[[ Given data open ]]

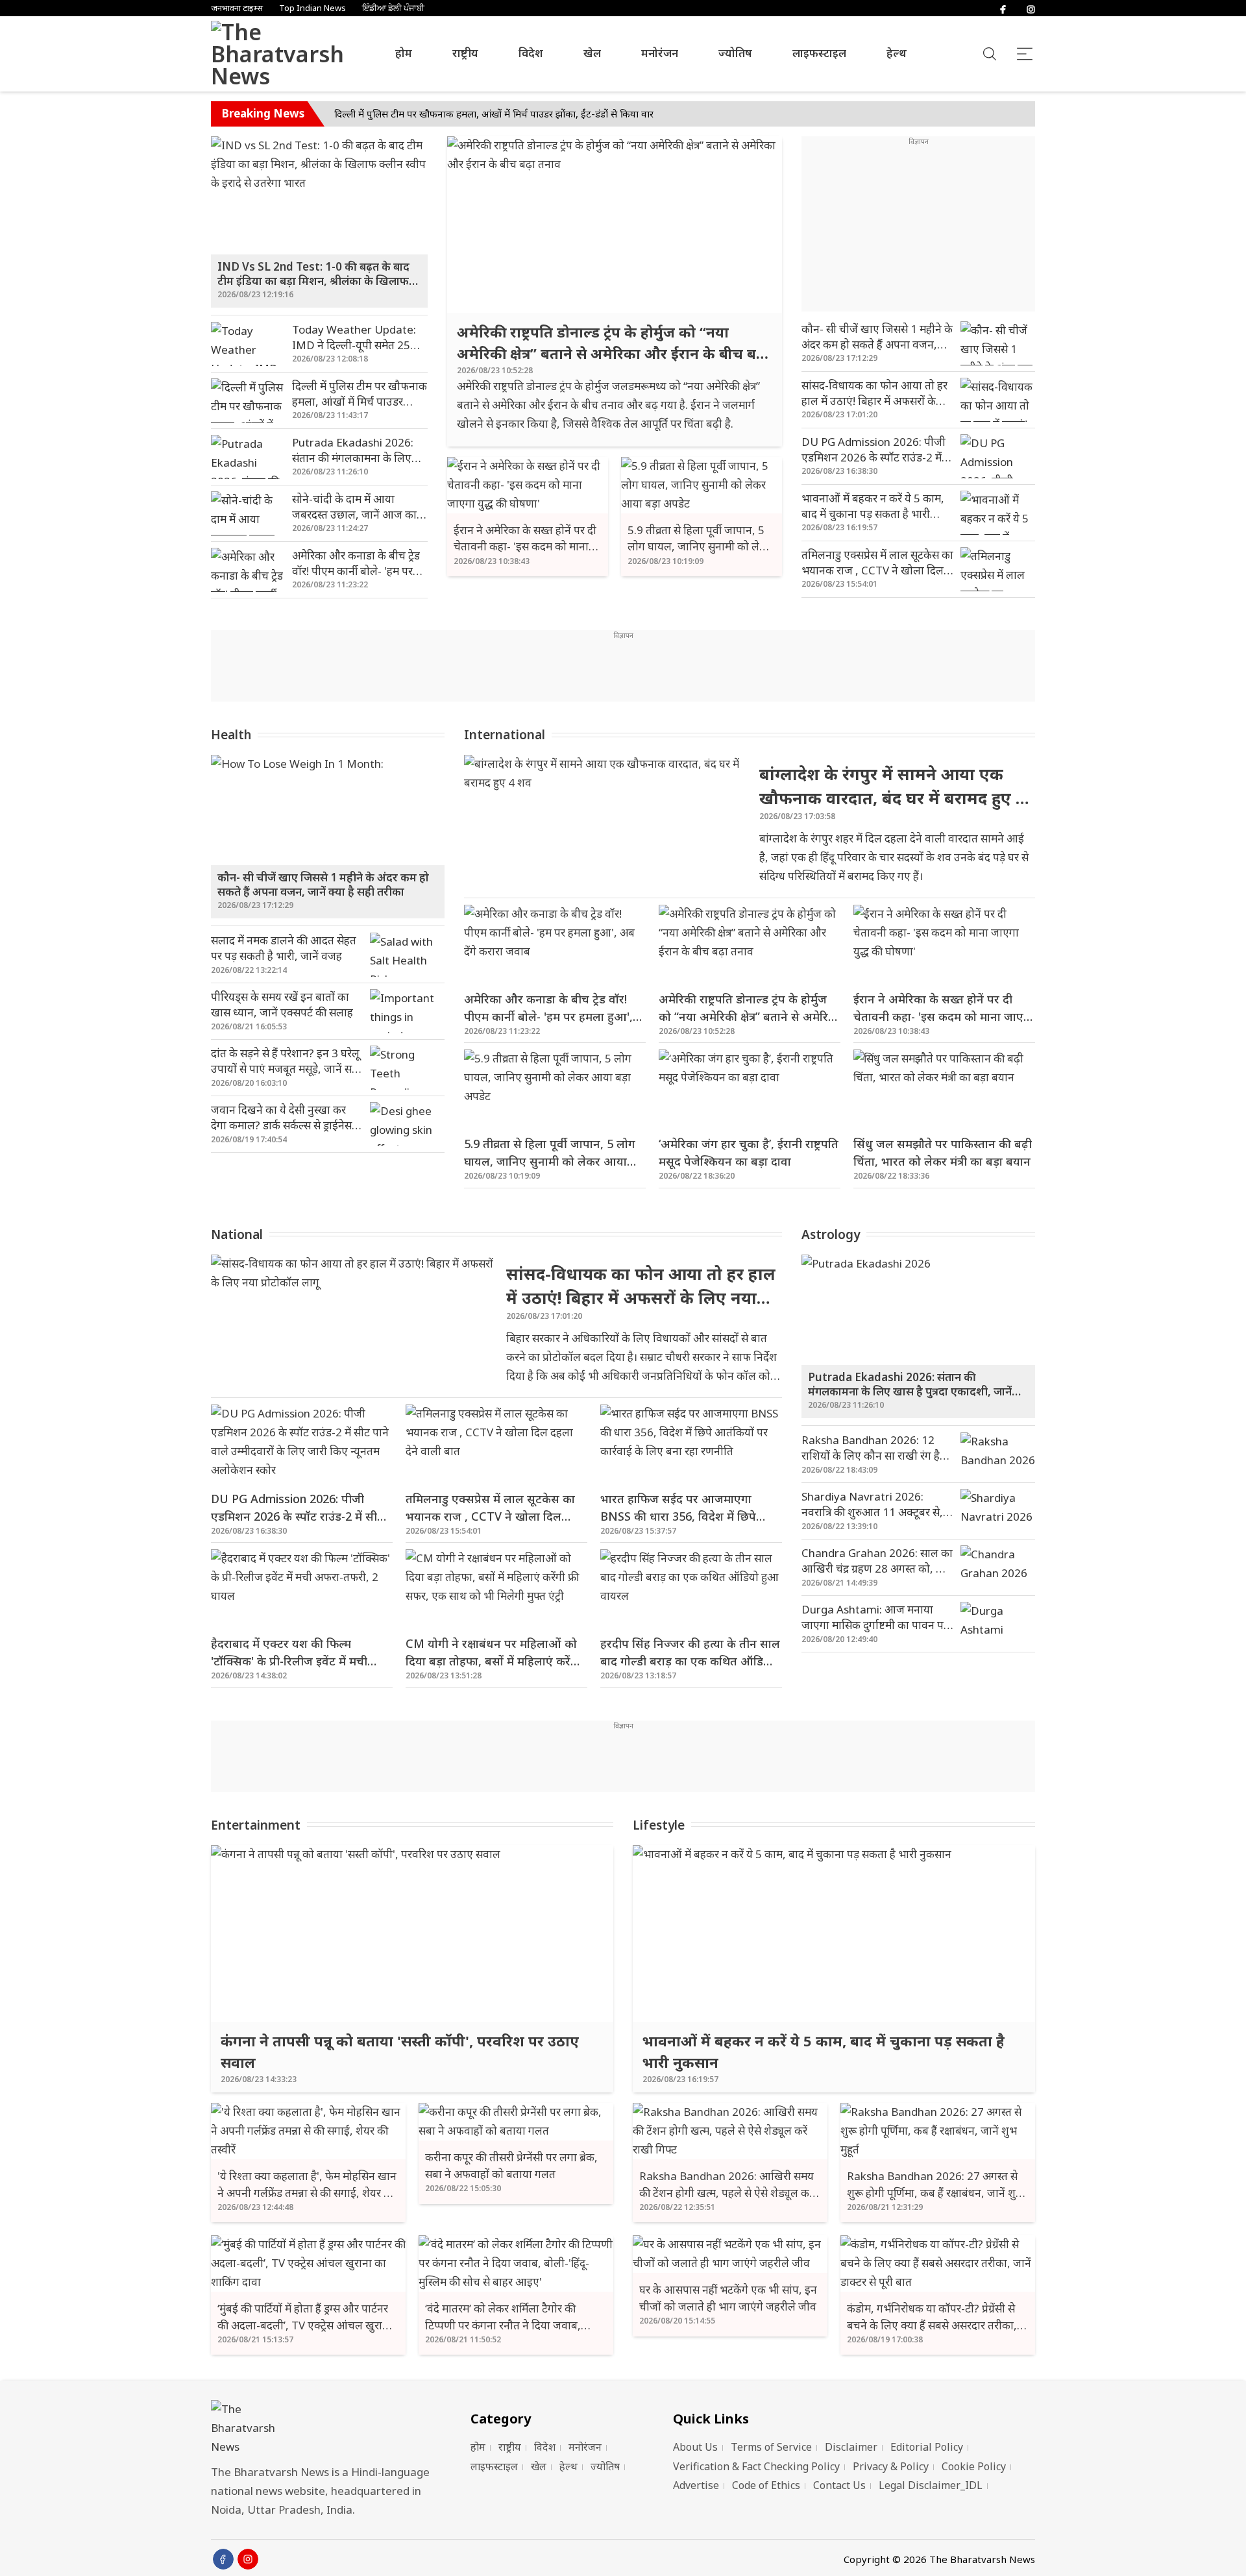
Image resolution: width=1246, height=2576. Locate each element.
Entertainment (255, 1825)
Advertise (696, 2485)
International (504, 734)
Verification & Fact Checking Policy (756, 2466)
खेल (592, 52)
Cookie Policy (974, 2466)
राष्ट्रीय (465, 52)
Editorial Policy (926, 2447)
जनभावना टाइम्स (237, 8)
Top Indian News (312, 8)
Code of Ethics (766, 2485)
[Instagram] (1031, 8)
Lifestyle (659, 1825)
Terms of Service (771, 2447)
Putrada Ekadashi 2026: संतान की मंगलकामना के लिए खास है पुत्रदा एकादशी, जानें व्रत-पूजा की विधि (527, 113)
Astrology (830, 1234)
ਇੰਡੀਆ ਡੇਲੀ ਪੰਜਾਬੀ (393, 8)
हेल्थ (896, 52)
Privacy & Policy (891, 2466)
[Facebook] (1003, 8)
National (237, 1234)
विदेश (531, 52)
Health (231, 734)
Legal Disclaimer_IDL (931, 2485)
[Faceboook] (223, 2559)
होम (403, 52)
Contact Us (839, 2485)
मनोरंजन (659, 52)
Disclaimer (851, 2447)
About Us (695, 2447)
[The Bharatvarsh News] (266, 54)
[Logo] (324, 2428)
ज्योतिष (735, 52)
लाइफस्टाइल (819, 52)
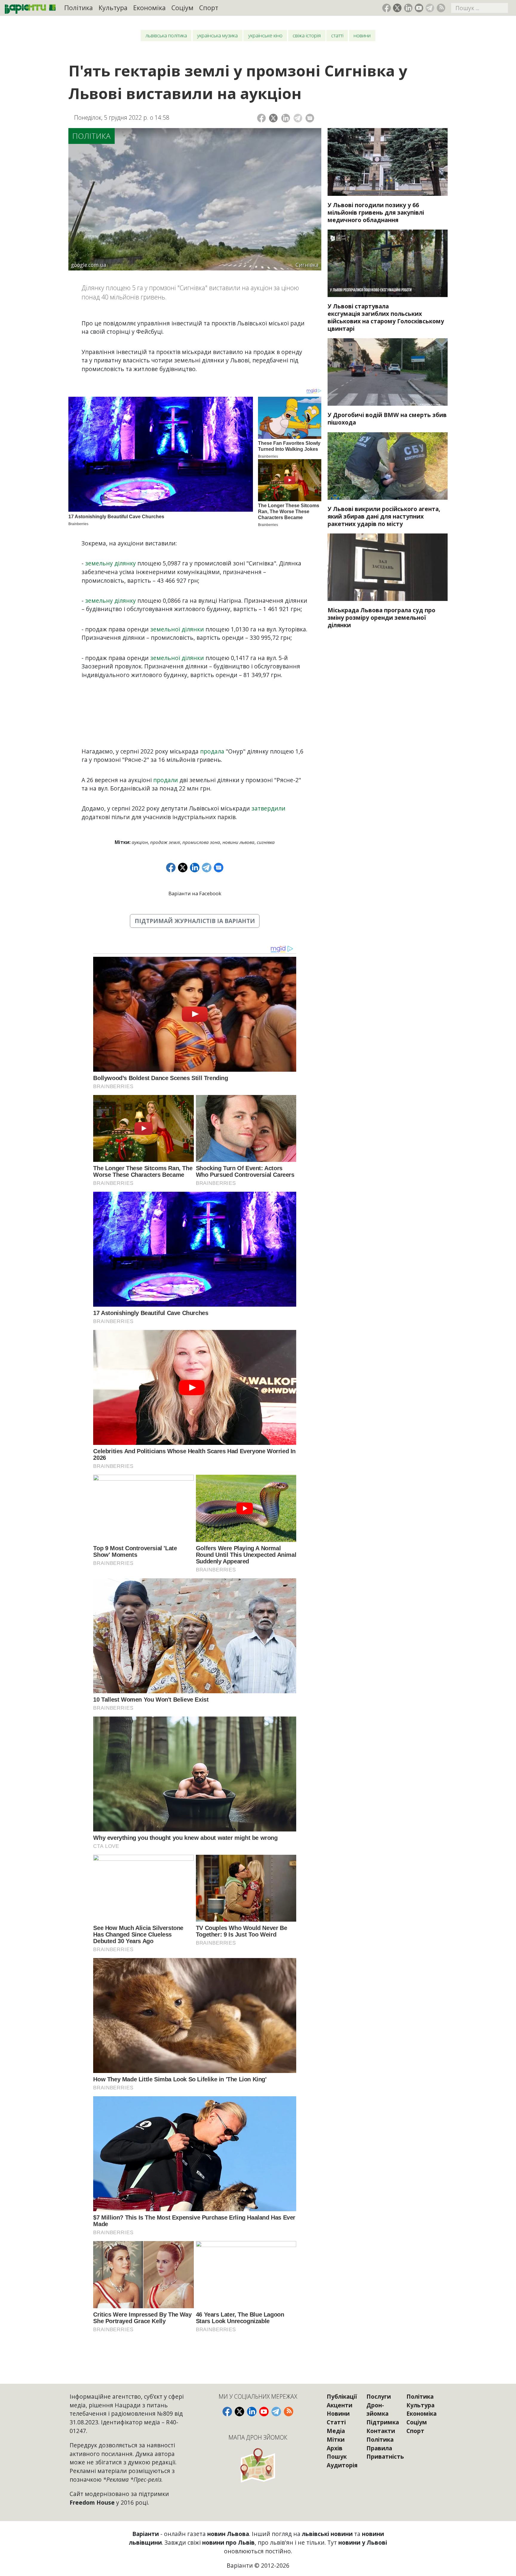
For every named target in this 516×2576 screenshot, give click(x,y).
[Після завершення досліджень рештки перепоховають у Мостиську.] (388, 263)
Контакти (380, 2431)
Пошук (337, 2456)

[[ Given data closed ]]

## Problem statement
What are the lines in the records above, word for word, from the one containing "Advertise (696, 2485)" through the one containing "For every named", both ends included and pictures left out?

## Answer to this task
Advertise (696, 2485)
International (504, 734)
Verification & Fact Checking Policy (756, 2466)
खेल (592, 52)
Cookie Policy (974, 2466)
राष्ट्रीय (465, 52)
Editorial Policy (926, 2447)
जनभावना टाइम्स (237, 8)
Top Indian News (312, 8)
Code of Ethics (766, 2485)
[Instagram] (1031, 8)
Lifestyle (659, 1825)
Terms of Service (771, 2447)
Putrada Ekadashi 2026: संतान की मंगलकामना के लिए खास है पुत्रदा एकादशी, जानें व्रत-पूजा की विधि (527, 113)
Astrology (830, 1234)
ਇੰਡੀਆ ਡੇਲੀ ਪੰਜਾਬੀ (393, 8)
हेल्थ (896, 52)
Privacy & Policy (891, 2466)
[Facebook] (1003, 8)
National (237, 1234)
विदेश (531, 52)
Health (231, 734)
Legal Disclaimer_IDL (931, 2485)
[Faceboook] (223, 2559)
होम (403, 52)
Contact Us (839, 2485)
मनोरंजन (659, 52)
Disclaimer (851, 2447)
About Us (695, 2447)
[The Bharatvarsh News] (266, 54)
[Logo] (324, 2428)
ज्योतिष (735, 52)
लाइफस्टाइल (819, 52)
For every named target in this 516×2576 screenshot, give click(x,y).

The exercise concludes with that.